New antiviral drugs could come from DNA 'scrunching'
Evidence of DNA "scrunching" may one day lead to a new class of drugs against viruses, according to a research team from the Perelman School of Medicine at the University of Pennsylvania, the Georgia Institute of Technology, and Columbia University. The team is led by Stephen C. Harvey, PhD, an adjunct professor in the department of Biochemistry and Biophysics at Penn. The scientists report in The Journal of Physical Chemistry B that DNA may go through a repetitive cycle of contraction and elongation, or as they put it, "scrunching," to generate the forces required to drive the DNA into a virus during replication.

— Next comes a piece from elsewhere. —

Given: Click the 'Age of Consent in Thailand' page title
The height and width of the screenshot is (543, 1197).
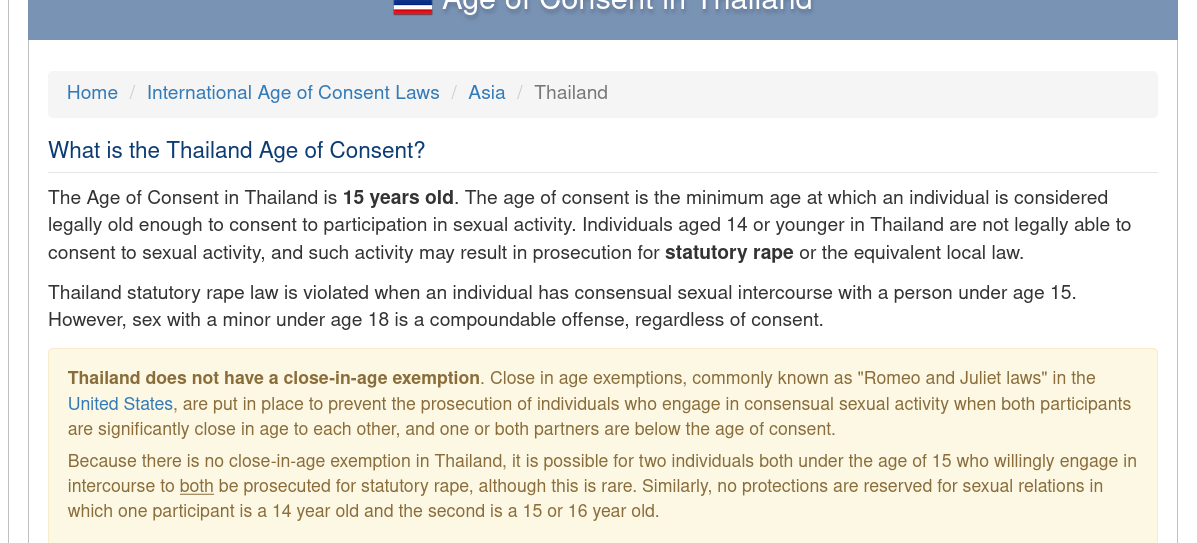Looking at the screenshot, I should point(627,4).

A better understanding of viral reproduction could be the basis of new ways to fight infectious pathogens.
During replication, viruses take over the host cell machinery to make copies of their genetic material and build protein shells called capsids to contain their genomic DNA or RNA. In some DNA viruses, such as herpesviruses, the empty capsid forms first, and the DNA is then packaged by a protein "motor" on the capsid.
In 2015, Harvey proposed that the traditional model in which the proteins push the DNA forward with a series of lever-like motions might be wrong. He suggested that the proteins might generate a cycle of DNA dehydration and rehydration. DNA is known to shorten by about 25 percent when it is dehydrated. He proposed that the resulting cycle of shortening and lengthening motions could be coupled to a DNA-protein grip-release cycle to generate forward motion. He called this the "scrunchworm model."
"For some time now, we have been contemplating how viral DNA gets into the capsid so that one day we can block this step as a way to halt infection," Harvey said. They tested the scrunchworm model in a series of computer simulations. The structures of the herpesviruses are not known with sufficient resolution to permit this kind of modeling, so the team examined DNA packaging in phi29, a DNA virus of similar structure that infects bacteria. They examined the interaction of DNA with the phi29 connector proteins, which form half of the protein motor. The DNA spontaneously underwent scrunching motions, without being pushed or pulled by protein levers. This provides the first support for the scrunchworm model.
It is essential to test the scrunchworm model experimentally, and Harvey has formed a collaboration with two other research groups to test predictions made by the scrunchworm model. These involve grabbing a single viral particle with a pair of "laser tweezers" and pulling on the DNA tail as the DNA is packaged. The model predicts that DNAs with different sequences will generate different amounts of force, and that DNA with RNA inserts cannot be packaged.
"Even if these experiments disprove the scrunchworm model, they will provide information that will help us figure out how these motors work," Harvey said. "The purpose of modeling is to drive experiments and simulations that advance our understanding, regardless how they turn out."
The motors that drive double-stranded DNA (dsDNA) genomes into viral capsids are among the strongest of all biological motors for which forces have been measured, but it is not known how they generate force. We previously proposed that the DNA is not a passive substrate but that it plays an active role in force generation. This "scrunchworm hypothesis" holds that the motor proteins repeatedly dehydrate and rehydrate the DNA, which then undergoes cyclic shortening and lengthening motions. These are captured by a coupled protein–DNA grip-and-release cycle to rectify the motion and translocate the DNA into the capsid. In this study, we examined the interactions of dsDNA with the dodecameric connector protein of bacteriophage ϕ29, using molecular dynamics simulations on four different DNA sequences, starting from two different conformations (A-DNA and B-DNA). In all four simulations starting with the protein equilibrated with A-DNA in the channel, we observed transitions to a common, metastable, highly scrunched conformation, designated A*. This conformation is very similar to one recently reported by Kumar and Grubmüller in much longer MD simulations on B-DNA docked into the ϕ29 connector. These results are significant for four reasons. First, the scrunched conformations occur spontaneously, without requiring lever-like protein motions often believed to be necessary for DNA translocation. Second, the transition takes place within the connector, providing the location of the putative "dehydrator". Third, the protein has more contacts with one strand of the DNA than with the other; the former was identified in single-molecule laser tweezer experiments as the "load-bearing strand". Finally, the spontaneity of the DNA–protein interaction suggests that it may play a role in the initial docking of DNA in motors like that of T4 that can load and package any sequence.